Two girls in a small town in the USA kill time together as they try to get through their days at school.

They watch videos, share earbuds as they play each other songs and exchange their stories. In the process they form a deep connection and an unexpected relationship begins to develop.

In her follow up to the critically acclaimed The End of Summer, Tillie Walden tells the story of a small love that can make you feel like the biggest thing around, and how it’s possible to find another person who understands you when you thought no-one could.

From: Avery Hill Publishing

Notes on This Title

While homophobia is not depicted on the page, one girl’s words and actions imply internalized homophobia/a reaction to societal homophobia.


2016 Eisner Award Nominee for Best Single Issue/One-Shot


“But putting aside technique and structure, memorable and impressive as they assuredly are, it’s the brittle humanity of I Love this Part that makes the deepest impression. As something of value slowly begins to ebb away, Walden reveals the fragility of first love in all its painful, crushing immediacy. It’s so subtly underplayed in presentation and yet simultaneously so overwhelmingly profound in delivery.
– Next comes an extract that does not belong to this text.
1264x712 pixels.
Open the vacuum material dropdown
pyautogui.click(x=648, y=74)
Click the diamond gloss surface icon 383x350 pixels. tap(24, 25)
Here we have 60-ish pages of storytelling where we actually learn very little about our subjects and yet we come away feeling we know everything about them, so invested are we in them by book’s end.” (Source: Broken Frontier)

“The girls’ story is told in single-panel pages that include little to no dialogue at all. Some dialogue is never even spoken, only exchanged via text message, as indicated by illustrated messenger chat bubbles. The two girls are never named, nor aged—we as readers can, however, determine that they are on the cusp of entering their tumultuous teenage years, perhaps twelve or thirteen. In the scheme of things, these girls are young—invisible—and if we felt particularly cruel (or, perhaps, honest), we might say they are insignificant. But Walden positions them as anything but. Placed alongside and often dwarfing mountains, skyscrapers, and vast landscapes, the girls and their developing feelings for one another are the undeniable focus. The human figures contrasting.” (Source: wildness)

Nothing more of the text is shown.